Warnstreiks bis Samstag
Verdi hat in allen Bundesländern außer Bayern von heute bis Samstag Arbeitskämpfe angekündigt – regional an unterschiedlichen Tagen. Hauptstreiktag ist der Freitag. In den regionalen Tarifrunden geht es um die Arbeitsbedingungen. Verdi fordert kürzere Arbeitszeiten ohne finanzielle Einbußen, längere Ruhezeiten zwischen einzelnen Schichten, mehr Urlaubstage oder mehr Urlaubsgeld.
Die Gewerkschaft begründete den Warnstreik im Saarland mit einem unzureichenden Angebot der Arbeitgeberseite. «Viele wichtige Forderungen der Kolleginnen und Kollegen wurden nicht berücksichtigt, unter anderem nach Urlaubsgeld, Samstagszuschlag, Krankengeldzuschuss und die Möglichkeit für Haustarifvertragsbeschäftigte, den besseren Manteltarifvertrag zu wählen.»
In Schleswig-Holstein hat am Morgen ein fünftägiger Warnstreik bei privaten Busunternehmen begonnen.

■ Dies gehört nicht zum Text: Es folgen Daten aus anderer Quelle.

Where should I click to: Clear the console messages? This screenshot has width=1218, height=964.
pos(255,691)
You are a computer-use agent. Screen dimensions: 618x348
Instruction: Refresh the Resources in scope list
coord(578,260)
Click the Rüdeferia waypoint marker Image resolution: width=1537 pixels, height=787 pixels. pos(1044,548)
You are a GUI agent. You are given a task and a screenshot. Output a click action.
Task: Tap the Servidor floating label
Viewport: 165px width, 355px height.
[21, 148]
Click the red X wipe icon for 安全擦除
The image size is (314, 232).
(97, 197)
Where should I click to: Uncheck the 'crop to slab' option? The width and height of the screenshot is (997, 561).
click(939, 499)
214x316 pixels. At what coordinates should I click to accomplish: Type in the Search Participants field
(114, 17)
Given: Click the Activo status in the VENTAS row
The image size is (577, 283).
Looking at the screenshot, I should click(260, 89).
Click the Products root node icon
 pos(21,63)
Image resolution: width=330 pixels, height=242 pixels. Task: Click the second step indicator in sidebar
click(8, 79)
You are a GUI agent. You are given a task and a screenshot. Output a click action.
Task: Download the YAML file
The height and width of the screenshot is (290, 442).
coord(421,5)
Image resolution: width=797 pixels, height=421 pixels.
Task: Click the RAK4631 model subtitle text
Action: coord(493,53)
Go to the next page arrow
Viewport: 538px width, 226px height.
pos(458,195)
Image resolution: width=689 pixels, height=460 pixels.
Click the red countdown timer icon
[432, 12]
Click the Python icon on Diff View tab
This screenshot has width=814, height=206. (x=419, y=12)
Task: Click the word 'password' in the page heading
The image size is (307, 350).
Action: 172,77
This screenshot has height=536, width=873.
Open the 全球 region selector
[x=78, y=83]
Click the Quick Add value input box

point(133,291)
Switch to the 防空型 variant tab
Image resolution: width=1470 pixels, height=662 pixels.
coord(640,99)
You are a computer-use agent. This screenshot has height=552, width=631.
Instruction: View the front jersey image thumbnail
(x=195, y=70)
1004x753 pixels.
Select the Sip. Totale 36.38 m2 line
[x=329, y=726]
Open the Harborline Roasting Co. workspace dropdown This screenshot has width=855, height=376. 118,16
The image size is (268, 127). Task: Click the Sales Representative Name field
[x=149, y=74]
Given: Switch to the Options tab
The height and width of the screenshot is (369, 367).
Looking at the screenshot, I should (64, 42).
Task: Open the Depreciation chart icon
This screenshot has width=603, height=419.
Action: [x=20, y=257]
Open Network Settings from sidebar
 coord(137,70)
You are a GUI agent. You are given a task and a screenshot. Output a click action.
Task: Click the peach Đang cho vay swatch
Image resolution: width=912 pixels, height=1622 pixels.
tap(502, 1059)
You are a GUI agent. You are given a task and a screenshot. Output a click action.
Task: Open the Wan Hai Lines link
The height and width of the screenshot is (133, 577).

Verdi hatte auch dazu aufgerufen. Die Gewerkschaft ging davon aus, dass es auf dem Land kaum zuverlässigen Busverkehr geben würde. Der städtische Verkehr in Kiel, Lübeck, Flensburg und Neumünster ist nicht betroffen. Am Morgen schätzte Verdi die Ausfälle auf etwa 85 Prozent. Der Omnibus-Verband Nord hingegen ging davon aus, dass mindestens die Hälfte der Busfahrer im Dienst sei. Neben einer 35-Stunden-Woche fordert die Gewerkschaft im Norden die Begrenzung der Schichtlänge auf zehn Stunden.
Die Fahrgäste der Berliner Verkehrsbetriebe (BVG) müssen aufgrund eines Warnstreiks der Gewerkschaften NahVG, GKL und Beamtenbund länger auf Busse warten. Nach Angaben des Unternehmens sind einzelne Fahrten bei U-Bahnen und Straßenbahnen ausgefallen. Der Streik begann um 3.00 Uhr und soll um 14.00 Uhr enden. Zudem haben die Gewerkschaften zu einer Demonstration vor dem Abgeordnetenhaus aufgerufen.